Es que la pelea de fondo no es Uber contra el taxi, ni Didi contra la Municipalidad de Córdoba. La verdadera pelea es entre un sistema de transporte rígido, caro y lleno de privilegios, y una nueva forma de movilidad que desarma viejos negocios. Ahí está la raíz del conflicto, porque el poder político no quiere ceder el control que siempre tuvo sobre las licencias, los cupos y las tarifas.
Pero la gente ya votó con el celular en la mano. Lo vemos y lo hacemos: cuando necesitamos un auto, lo pedimos desde la app, sin preguntarnos si el chofer tiene una licencia municipal profesional o hizo la ITV. No es una justificación, pero es la realidad.
Lo que no dicen los discursos oficiales es que Uber también expuso el fracaso de los taxis para adaptarse. ¿Cuánto tardaron aceptar el pago con tarjeta o billeteras virtuales? ¿Cuánto costó que dejaran de negarnos viajes cortos, que aparecieran los días de lluvia, o que no nos pasearan tratando de sacarnos unos pesos más?

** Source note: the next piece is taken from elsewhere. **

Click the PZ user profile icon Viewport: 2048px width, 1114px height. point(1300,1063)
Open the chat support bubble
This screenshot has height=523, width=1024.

Las apps pusieron en jaque la comodidad de lo peor del sistema y le mostraron a los usuarios que sí había otra manera de moverse.
Y eso no se resuelve con móviles de la Guardia Urbana con un policía, ni con inspectores disfrazados de pasajeros llamando un Uber frente a la Terminal.
Uber debería estar dispuesto a pagar impuestos locales, claro. Que lo haga. Pero Córdoba tiene que entender que no puede seguir peleando contra una aplicación como si fuera una banda de contrabandistas. Porque es absurdo. Ni siquiera los países más conservadores lograron expulsar a Uber por completo.
Lo que hicieron las ciudades inteligentes fue regularlo con reglas claras, tributosrazonables, controles mínimos y sobre todo con competencia.
Reconozcámoslo: competir hace bien, incluso cuando incomoda.
Suena feo, pero el poder político todavía actúa con la lógica de que puede decidir qué plataformas existen y cuáles no. Y eso es imposible. Existe la creencia de que con una ordenanza van a poder borrar del mapa una app que miles de personas usan a diario en la ciudad y en ciudades aledañas.
No se dan cuenta de que esa batalla ya está perdida. Y cada operativo de tránsito contra Uber, cada comunicado de prensa, cada multa millonaria no hace más que confirmar esa derrota. Porque la gente está del lado de las aplicaciones.
Es hora de que Córdoba abandone el papel de fortaleza sitiada y empiece a pensar en el futuro. Sin regalarle la ciudad a Uber ni de demonizar a los taxistas y a los remiseros. Se trata de construir un sistema donde convivan diferentes opciones de transporte (las públicas y las privadas), todas por supuesto pagando lo que corresponde y compitiendo con las mismas reglas.